Reviews

20th Century Men #1-6

20th Century Men #1-6

Deniz Camp, Stipan Morian & Aditya Bidikar

Image

Deniz Camp had a very good 2022. This realization came upon me all of a sudden, as I realized he had launched and was writing, more-or-less concurrently, three very good comic book series across last year. In the first place, he gave us new adventures of Valiant’s (literally) deathless black ops hero in the pages of Bloodshot Unleashed; in the second, the splendid, satirical Agent of W.O.R.L.D.E. at Scout Comics; and in the final place, of course, our ostensible subject for today: 20th Century Men.

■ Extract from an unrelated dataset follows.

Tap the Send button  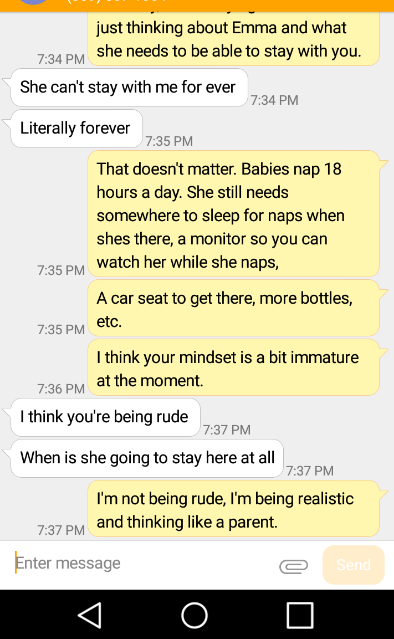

What do these three books have in common? I mean, besides the writer? Well, I’d say what all three have in common is that they have spectacular art: Bloodshot is drawn by Jon-Davis Hunt, W.O.R.L.D.E. by Filya Bratukhin, and 20th Century Men by Stipan Morian. None of these books work without fantastic art. Admittedly, I bailed on Bloodshot because I just cannot stand the character and the general air of post-Shooter Valiant - I verified that it looked really strong, and that Hunt is definitely someone to watch. When he’s drawing someone other than Bloodshot. Sorry! Likewise, W.O.R.L.D.E. wasn’t the first time I had seen Bratukhin’s work. At the very least he’s put out a number of striking Batman variants that have circulated the internet periodically. He’s going to find himself priced out of interiors very quickly if he doesn’t watch it.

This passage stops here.